Re: Chén , Shěn and 沈 pinyin confusion

Tue Sep 13 23:27:37 CDT 2016

>From what has been said earlier by Markus and Peter does anyone know if 沈 transforms/transliterates  to Shěn if the Names variant of Han-Latin transform is invoked ?

I think Peter's reply was saying it would, but I was not sure.

I will talk to Dev team about invoking the names variant and have a chat with guys about the pronunciation field as a catch all fall back.
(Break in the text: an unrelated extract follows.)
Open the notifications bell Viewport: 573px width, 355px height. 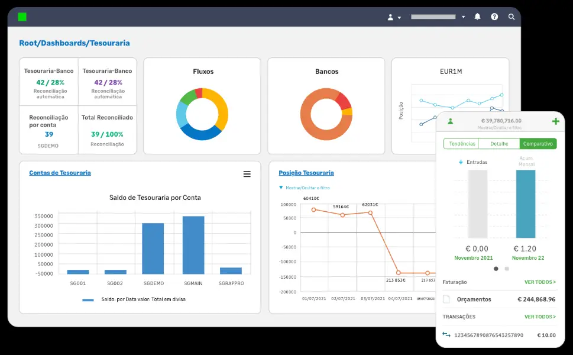477,17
At the minute the subject field mapping when views as a sorted list seems to be the big groan coming back at me, so maybe the invoking the  Names variant of Han-Latin transform is a quick win while we look into the pronunciation suggestion.

Thanks again.

Sent from my iPhone

> On 13 Sep 2016, at 22:47, Markus Scherer <markus.icu at gmail.com> wrote:
> 
> The Names variant of the Han-Latin transform (e.g., via ICU Transliterator) should do this -- as a preprocessing step.
> 
> The CLDR/ICU Collator does not currently offer a tailoring that would do this automatically just while sorting. Adding such a variant would add at least a couple of 100kB to the data size.
> 
> For Chinese and Japanese, I suggest you add a pronunciation field (pinyin for zh-CN, Hiragana for ja); prefill it via the Transliterator, make it visible to the user, let them fix it; sort by that.
> 
> markus